JAKARTA, JOGLOSEMARNEWS.COM – Kudeta yang terjadi di Guinea menjadi perhatian Peneliti Senior Populi Center, Usep S Ahyar.
Mengapa dan apa kaitannya dengan Indonesia? Terkait dengan hal itu, Usep justru mengingatkan agar pemerintah lebih memperhatikan efek yang ditimbulkan akibat wacana Amandemen UUD 1945 mengenai penambahan periode jabatan presiden.
Kasus yang terjadi di Guinea adalah sekadar contoh sebagai analogi. Seperti diketahui, kudeta yang terjadi di Guinea dilatarbelakangi oleh amandemen konstitusi pada 2020 yang memungkinkan presiden menjabat selama 3 periode.
Sementara di Indonesia, isu mengenai perubahan jabatan presiden menjadi 3 periode sedang menjadi perbincangan.
Meski wacana 3 periode masih sekadar kabar burung, namun Usep meminta pemerintah untuk mengantisipasi gejolak yang kemungkinan bisa terjadi.
“Walaupun isu jabatan presiden tiga periode itu belum menjadi keputusan formal, masih menjadi isu panas di antara elite politik, sebaiknya potensi-potensi gejolak politik itu harus tetap diantisipasi lebih dini,” kata Usep sebagaimana dikutip dari republika.co, Rabu (8/9/2021).
Menurut Usep, wacana jabatan presiden 3 periode cenderung mendapat tanggapan negatif di kalangan masyarakat.
Selama ini banyak masyarakat tidak setuju dengan masa jabatan presiden yang diubah menjadi 3 periode.
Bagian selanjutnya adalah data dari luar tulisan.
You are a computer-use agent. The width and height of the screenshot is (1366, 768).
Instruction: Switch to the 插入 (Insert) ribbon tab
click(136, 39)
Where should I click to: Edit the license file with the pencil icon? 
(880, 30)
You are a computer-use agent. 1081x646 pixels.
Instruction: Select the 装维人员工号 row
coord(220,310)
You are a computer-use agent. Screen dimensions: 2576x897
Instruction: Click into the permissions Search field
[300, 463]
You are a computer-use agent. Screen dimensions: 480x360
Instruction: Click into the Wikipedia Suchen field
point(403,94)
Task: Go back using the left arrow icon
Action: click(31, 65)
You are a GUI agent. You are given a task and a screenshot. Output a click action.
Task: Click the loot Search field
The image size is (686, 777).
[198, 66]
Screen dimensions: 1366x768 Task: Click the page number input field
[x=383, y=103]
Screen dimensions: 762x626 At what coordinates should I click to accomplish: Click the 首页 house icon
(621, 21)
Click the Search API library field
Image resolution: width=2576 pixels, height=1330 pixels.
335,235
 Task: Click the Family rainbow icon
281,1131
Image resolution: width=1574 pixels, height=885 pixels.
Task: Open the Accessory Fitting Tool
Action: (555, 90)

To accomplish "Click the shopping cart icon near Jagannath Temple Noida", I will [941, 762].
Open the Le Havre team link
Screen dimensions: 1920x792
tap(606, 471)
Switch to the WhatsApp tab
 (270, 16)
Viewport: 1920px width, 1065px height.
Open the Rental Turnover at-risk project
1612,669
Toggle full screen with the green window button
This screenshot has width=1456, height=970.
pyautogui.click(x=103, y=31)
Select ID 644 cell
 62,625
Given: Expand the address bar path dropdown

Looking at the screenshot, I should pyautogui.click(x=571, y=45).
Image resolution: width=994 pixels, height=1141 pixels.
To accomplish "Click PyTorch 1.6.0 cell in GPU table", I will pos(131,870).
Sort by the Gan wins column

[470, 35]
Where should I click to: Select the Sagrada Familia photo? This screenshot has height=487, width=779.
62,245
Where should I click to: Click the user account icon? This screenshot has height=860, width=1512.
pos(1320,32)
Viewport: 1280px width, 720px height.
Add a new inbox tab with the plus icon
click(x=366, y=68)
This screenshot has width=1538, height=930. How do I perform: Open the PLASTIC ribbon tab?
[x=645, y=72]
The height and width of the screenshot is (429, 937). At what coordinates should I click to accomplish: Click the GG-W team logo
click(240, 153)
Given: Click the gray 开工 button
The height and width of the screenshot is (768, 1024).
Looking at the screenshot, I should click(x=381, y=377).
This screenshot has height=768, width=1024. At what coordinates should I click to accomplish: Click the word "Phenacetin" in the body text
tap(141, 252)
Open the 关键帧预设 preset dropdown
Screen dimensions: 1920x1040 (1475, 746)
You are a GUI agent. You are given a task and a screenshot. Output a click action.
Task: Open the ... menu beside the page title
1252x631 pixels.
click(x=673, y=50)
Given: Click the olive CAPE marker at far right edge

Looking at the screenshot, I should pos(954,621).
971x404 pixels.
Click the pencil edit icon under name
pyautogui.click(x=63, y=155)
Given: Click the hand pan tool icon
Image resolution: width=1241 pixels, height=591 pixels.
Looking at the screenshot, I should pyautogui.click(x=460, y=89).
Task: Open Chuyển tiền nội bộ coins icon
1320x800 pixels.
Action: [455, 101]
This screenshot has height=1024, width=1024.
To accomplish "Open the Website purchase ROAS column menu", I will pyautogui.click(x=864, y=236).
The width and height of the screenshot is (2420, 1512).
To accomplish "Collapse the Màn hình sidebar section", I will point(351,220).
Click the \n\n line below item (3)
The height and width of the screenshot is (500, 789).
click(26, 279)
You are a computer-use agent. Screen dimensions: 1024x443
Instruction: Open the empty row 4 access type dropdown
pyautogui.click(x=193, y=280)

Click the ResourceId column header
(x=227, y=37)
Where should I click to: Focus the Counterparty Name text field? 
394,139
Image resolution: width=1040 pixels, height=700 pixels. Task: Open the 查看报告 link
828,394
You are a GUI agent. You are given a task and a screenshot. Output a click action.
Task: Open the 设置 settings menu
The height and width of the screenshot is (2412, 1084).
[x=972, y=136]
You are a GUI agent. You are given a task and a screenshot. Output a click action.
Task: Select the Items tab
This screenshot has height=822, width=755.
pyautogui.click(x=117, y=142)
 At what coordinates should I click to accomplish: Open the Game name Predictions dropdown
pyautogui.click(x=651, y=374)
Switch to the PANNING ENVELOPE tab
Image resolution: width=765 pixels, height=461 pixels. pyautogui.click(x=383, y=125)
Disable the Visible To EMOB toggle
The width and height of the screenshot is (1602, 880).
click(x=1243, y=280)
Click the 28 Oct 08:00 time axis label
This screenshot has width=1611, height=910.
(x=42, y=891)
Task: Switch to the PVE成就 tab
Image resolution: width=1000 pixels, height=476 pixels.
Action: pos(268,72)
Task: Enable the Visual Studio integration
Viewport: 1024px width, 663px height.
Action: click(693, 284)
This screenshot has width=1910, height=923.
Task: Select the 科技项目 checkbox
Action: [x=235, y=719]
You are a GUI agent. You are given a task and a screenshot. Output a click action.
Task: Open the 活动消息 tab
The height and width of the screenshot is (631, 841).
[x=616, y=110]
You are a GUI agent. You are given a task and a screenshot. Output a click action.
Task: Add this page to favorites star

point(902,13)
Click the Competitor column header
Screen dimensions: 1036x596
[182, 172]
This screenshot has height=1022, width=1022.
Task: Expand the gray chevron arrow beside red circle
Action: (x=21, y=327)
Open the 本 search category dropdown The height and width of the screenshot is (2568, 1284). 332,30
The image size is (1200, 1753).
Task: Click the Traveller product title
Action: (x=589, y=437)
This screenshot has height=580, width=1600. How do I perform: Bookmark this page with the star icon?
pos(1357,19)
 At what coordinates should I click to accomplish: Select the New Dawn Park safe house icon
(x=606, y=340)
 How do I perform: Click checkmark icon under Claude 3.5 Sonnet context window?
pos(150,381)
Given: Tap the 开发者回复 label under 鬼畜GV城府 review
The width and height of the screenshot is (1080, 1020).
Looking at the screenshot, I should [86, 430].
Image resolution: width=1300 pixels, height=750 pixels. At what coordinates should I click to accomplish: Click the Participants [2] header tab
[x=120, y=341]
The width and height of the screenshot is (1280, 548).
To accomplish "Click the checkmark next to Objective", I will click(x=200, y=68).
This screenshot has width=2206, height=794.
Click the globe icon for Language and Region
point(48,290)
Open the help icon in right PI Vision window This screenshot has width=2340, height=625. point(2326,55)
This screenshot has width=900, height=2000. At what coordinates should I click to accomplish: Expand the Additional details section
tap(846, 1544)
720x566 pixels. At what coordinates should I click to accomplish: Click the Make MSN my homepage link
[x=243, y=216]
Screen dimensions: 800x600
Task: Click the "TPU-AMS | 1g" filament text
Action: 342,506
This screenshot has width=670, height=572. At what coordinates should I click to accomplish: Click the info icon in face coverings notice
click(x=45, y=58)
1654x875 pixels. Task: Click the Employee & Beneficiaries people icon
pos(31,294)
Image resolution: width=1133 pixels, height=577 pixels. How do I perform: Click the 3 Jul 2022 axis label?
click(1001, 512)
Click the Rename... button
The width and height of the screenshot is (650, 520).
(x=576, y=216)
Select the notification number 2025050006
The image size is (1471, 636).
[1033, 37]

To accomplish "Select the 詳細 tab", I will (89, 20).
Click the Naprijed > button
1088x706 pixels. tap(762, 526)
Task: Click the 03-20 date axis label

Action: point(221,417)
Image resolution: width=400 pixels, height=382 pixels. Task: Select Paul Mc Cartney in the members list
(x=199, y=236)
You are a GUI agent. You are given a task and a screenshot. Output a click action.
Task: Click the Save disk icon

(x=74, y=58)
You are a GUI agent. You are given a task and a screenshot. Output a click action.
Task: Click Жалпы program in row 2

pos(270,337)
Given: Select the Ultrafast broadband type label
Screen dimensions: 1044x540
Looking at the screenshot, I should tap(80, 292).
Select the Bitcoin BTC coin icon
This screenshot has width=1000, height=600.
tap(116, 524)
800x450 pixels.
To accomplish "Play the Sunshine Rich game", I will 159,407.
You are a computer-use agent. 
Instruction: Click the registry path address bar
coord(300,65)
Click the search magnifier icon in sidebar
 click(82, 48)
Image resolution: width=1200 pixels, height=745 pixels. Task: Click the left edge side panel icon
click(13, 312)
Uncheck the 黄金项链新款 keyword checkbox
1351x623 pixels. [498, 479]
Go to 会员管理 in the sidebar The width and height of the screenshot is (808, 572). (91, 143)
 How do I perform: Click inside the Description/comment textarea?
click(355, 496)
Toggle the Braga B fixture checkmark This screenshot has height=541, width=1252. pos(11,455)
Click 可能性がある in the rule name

Banyak yang menganggap tidak adanya urgensi yang mengharuskan keputusan 3 periode ini diambil.
Apabila wacana ini menjadi keputusan resmi, maka dapat menimbulkan gejolak di tengah rakyat.
“Jika masa jabatan tiga periode di Indonesia ini disetujui oleh para elite politik, mungkin juga berpotensi menimbulkan gejolak politik di tengah rakyat. Sampai hari ini sebagian rakyat tidak setuju dengan perpanjangan masa jabatan itu, karena rakyat juga masih belum melihat urgensinya,” ujar Usep.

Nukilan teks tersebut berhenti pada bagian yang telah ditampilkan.